------ Text shown

"Done by Equinox" Direct-Seed Northern Squash Project

2021

The first year seemed like it went so well. I’d planted several types of squash (c maxima) on my richest south-facing slope. The pigs had overwintered in there, it had been tilled, and it was the warmest microclimate in my Northern BC property where the only squash you could ripen outdoors was, occasionally, (ugh) spaghetti squash. I do not like spaghetti squash and I didn’t have money to devote to a greenhouse, so I did a variety trial.

I was expecting to get crossing and save seeds from this first year. I wasn’t sure what I’d get to ripen, but I didn’t expect much. The varieties I chose, I chose based on three factors: earliness (my whole season is roughly 90 days), storage quality, and flavour/texture (I like flaky kabocha types and I strongly dislike spaghetti squash). No variety had to have all of these, but they had to impress me with at least one.

I planted the following:

Algonquin pumpkin/Heritage Harvest Seeds
Blue kuri/Adaptive Seeds
Burgess buttercup/Heritage Harvest Seeds
Candystick dessert delicata/Adaptive Seeds (yes, this is a pepo so it wouldn’t cross, I was just curious)
Gold nugget/Heritage Harvest Seeds (I had grown this previously with some success, it’s very very short season but tiny and not flavourful)
Little gem red kuri/Adaptive Seeds
Lofthouse landrace/Experimental Farm Network (I suspect this was actually Lofthouse Buttercup based on how they turned out)

------------
------ Entries shown

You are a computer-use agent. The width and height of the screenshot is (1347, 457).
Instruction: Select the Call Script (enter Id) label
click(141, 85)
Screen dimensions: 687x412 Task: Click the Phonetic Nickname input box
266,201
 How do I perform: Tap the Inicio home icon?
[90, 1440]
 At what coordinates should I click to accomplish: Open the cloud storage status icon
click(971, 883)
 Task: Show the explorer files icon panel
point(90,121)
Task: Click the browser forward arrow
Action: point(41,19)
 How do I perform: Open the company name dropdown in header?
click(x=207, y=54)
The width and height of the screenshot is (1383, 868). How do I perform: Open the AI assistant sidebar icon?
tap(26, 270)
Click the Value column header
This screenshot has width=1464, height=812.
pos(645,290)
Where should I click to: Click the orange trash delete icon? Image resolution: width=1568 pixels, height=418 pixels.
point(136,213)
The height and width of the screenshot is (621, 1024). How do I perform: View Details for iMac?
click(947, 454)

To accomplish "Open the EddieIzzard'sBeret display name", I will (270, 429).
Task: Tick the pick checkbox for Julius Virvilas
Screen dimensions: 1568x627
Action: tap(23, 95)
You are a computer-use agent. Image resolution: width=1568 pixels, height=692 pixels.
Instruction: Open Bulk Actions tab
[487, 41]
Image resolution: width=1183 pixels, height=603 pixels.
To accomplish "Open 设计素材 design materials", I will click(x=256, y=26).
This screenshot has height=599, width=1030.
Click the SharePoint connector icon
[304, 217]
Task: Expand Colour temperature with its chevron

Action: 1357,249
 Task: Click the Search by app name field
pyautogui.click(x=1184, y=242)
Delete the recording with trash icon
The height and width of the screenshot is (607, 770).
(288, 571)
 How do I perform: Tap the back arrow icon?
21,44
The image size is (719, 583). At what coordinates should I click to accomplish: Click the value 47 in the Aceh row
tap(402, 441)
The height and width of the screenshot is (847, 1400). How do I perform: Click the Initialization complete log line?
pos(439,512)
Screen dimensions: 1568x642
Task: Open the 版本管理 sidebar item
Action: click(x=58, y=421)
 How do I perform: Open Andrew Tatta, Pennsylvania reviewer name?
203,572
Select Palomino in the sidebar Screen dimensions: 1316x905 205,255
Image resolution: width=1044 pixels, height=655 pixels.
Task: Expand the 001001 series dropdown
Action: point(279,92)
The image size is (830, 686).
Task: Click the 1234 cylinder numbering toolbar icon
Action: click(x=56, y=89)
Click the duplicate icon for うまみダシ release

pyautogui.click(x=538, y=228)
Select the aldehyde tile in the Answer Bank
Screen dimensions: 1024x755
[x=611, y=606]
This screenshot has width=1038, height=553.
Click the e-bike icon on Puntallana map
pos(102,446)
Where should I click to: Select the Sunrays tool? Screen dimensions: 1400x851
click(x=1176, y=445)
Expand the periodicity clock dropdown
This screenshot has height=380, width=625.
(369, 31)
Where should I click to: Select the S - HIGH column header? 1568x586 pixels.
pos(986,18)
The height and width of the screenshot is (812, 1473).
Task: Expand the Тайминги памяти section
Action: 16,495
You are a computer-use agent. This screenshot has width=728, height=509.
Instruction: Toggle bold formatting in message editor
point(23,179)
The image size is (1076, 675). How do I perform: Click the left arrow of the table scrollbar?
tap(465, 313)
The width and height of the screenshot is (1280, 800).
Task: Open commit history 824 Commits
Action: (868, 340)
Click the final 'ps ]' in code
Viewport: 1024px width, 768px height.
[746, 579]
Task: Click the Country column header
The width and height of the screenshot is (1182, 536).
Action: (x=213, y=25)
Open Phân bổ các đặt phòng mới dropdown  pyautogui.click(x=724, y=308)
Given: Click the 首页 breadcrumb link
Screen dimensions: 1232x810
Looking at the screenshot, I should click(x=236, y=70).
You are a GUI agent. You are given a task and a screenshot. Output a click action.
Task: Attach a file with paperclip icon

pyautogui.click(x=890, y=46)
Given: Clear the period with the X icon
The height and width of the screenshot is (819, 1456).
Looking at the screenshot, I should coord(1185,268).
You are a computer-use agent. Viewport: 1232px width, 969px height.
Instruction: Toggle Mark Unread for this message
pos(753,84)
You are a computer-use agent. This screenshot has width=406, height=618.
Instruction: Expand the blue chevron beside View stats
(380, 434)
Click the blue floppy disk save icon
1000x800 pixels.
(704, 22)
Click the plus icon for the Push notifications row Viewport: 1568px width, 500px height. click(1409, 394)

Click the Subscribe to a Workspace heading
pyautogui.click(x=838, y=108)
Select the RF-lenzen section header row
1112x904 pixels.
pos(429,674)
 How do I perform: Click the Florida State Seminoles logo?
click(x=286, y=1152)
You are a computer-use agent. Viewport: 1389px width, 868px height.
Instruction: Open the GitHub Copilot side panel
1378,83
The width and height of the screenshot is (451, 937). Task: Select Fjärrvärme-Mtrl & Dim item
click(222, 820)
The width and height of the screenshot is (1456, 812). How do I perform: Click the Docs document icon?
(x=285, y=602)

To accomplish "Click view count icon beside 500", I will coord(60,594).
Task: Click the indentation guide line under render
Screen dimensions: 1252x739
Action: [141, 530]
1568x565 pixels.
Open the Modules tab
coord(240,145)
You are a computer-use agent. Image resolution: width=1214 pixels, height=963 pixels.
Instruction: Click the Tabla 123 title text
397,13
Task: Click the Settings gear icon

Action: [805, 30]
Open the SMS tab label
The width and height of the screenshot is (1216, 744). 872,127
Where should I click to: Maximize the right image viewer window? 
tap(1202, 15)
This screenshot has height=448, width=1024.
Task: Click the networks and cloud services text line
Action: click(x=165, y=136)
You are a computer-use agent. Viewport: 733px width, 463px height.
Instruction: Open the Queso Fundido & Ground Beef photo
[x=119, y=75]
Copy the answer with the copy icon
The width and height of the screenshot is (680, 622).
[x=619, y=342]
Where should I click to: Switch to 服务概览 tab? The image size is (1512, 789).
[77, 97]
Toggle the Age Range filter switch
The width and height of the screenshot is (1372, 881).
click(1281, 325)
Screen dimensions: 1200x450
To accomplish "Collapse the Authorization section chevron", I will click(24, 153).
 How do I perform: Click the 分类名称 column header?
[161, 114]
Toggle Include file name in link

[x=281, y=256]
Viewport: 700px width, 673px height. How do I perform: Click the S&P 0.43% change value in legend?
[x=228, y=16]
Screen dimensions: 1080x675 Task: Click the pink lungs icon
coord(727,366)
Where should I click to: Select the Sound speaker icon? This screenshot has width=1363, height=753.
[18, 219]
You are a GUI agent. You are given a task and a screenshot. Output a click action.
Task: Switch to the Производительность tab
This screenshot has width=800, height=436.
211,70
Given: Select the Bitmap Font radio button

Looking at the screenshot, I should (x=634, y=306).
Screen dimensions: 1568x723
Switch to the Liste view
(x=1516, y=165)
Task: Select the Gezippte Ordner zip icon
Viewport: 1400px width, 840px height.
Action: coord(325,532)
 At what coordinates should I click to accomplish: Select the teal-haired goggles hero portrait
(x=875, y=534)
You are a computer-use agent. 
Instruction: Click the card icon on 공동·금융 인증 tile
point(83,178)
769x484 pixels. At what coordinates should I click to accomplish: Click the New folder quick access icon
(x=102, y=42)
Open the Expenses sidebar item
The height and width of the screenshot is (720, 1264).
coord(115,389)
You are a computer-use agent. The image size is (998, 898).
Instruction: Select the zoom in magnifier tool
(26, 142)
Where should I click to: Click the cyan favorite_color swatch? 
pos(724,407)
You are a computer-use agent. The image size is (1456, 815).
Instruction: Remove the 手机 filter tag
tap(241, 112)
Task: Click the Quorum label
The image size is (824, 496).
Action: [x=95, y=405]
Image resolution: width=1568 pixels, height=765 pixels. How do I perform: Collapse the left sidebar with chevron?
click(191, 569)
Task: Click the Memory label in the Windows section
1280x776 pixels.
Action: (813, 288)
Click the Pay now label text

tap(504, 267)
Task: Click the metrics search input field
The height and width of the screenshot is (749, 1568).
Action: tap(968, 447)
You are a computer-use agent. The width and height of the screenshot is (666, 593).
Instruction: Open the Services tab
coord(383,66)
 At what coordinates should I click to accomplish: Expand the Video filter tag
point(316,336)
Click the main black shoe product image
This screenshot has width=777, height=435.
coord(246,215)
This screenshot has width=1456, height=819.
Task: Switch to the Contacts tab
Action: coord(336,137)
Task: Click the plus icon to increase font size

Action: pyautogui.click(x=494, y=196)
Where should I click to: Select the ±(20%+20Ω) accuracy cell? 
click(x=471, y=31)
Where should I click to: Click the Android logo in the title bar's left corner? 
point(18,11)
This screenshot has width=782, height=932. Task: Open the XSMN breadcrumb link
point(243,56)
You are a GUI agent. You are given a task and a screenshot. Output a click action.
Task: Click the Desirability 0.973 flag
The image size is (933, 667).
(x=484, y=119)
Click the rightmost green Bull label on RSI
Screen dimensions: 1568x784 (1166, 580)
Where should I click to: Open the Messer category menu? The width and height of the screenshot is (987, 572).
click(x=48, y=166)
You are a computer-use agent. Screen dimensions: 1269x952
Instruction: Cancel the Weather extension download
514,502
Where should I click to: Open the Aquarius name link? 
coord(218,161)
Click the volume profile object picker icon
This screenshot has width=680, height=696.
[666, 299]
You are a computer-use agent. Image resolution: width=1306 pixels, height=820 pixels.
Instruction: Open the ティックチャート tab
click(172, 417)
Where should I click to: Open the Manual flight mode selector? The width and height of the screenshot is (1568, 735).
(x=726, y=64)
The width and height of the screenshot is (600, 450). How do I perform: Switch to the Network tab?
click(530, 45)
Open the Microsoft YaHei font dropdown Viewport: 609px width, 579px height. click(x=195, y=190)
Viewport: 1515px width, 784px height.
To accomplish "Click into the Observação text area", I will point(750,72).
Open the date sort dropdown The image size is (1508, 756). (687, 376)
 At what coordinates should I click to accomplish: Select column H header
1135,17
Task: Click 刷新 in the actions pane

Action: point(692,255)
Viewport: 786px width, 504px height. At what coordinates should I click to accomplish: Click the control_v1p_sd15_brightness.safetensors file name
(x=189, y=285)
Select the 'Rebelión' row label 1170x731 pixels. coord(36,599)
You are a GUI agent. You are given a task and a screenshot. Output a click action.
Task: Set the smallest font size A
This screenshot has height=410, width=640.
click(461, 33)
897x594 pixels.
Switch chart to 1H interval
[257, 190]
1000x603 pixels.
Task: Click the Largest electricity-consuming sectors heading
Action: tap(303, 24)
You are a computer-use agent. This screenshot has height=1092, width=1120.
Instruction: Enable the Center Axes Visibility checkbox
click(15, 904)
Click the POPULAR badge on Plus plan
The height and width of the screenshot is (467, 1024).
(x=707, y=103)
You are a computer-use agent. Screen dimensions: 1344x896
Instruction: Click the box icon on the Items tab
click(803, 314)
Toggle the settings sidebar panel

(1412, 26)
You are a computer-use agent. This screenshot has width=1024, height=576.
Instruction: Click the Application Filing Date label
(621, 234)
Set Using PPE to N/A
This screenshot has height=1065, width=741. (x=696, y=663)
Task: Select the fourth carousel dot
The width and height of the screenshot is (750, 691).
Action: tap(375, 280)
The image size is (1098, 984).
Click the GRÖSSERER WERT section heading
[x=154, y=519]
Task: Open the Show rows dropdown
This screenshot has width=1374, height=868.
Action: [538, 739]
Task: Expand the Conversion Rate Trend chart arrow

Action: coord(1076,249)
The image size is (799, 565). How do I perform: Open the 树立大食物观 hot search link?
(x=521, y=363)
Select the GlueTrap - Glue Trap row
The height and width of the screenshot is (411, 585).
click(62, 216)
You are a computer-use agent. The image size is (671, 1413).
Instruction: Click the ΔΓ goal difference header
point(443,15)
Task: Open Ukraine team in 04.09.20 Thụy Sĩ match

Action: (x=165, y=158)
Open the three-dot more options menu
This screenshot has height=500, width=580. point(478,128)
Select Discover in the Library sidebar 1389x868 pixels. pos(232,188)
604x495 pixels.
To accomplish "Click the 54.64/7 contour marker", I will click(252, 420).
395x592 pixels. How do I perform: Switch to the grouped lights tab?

------------

Task instructions
**A)** In the squash project text, roughly how long is the whole growing season at the property?
**B)** From the records, copy out the part that opens with the line containing "At what coordinates should I click to accomplish: Expand" and closes with the line containing "Open the Microsoft", reproducing each line without change.

Exercise responses
**A)** Roughly 90 days.

**B)**
 At what coordinates should I click to accomplish: Expand the Video filter tag
point(316,336)
Click the main black shoe product image
This screenshot has width=777, height=435.
coord(246,215)
This screenshot has width=1456, height=819.
Task: Switch to the Contacts tab
Action: coord(336,137)
Task: Click the plus icon to increase font size

Action: pyautogui.click(x=494, y=196)
Where should I click to: Select the ±(20%+20Ω) accuracy cell? 
click(x=471, y=31)
Where should I click to: Click the Android logo in the title bar's left corner? 
point(18,11)
This screenshot has width=782, height=932. Task: Open the XSMN breadcrumb link
point(243,56)
You are a GUI agent. You are given a task and a screenshot. Output a click action.
Task: Click the Desirability 0.973 flag
The image size is (933, 667).
(x=484, y=119)
Click the rightmost green Bull label on RSI
Screen dimensions: 1568x784 (1166, 580)
Where should I click to: Open the Messer category menu? The width and height of the screenshot is (987, 572).
click(x=48, y=166)
You are a computer-use agent. Screen dimensions: 1269x952
Instruction: Cancel the Weather extension download
514,502
Where should I click to: Open the Aquarius name link? 
coord(218,161)
Click the volume profile object picker icon
This screenshot has width=680, height=696.
[666, 299]
You are a computer-use agent. Image resolution: width=1306 pixels, height=820 pixels.
Instruction: Open the ティックチャート tab
click(172, 417)
Where should I click to: Open the Manual flight mode selector? The width and height of the screenshot is (1568, 735).
(x=726, y=64)
The width and height of the screenshot is (600, 450). How do I perform: Switch to the Network tab?
click(530, 45)
Open the Microsoft YaHei font dropdown Viewport: 609px width, 579px height. click(x=195, y=190)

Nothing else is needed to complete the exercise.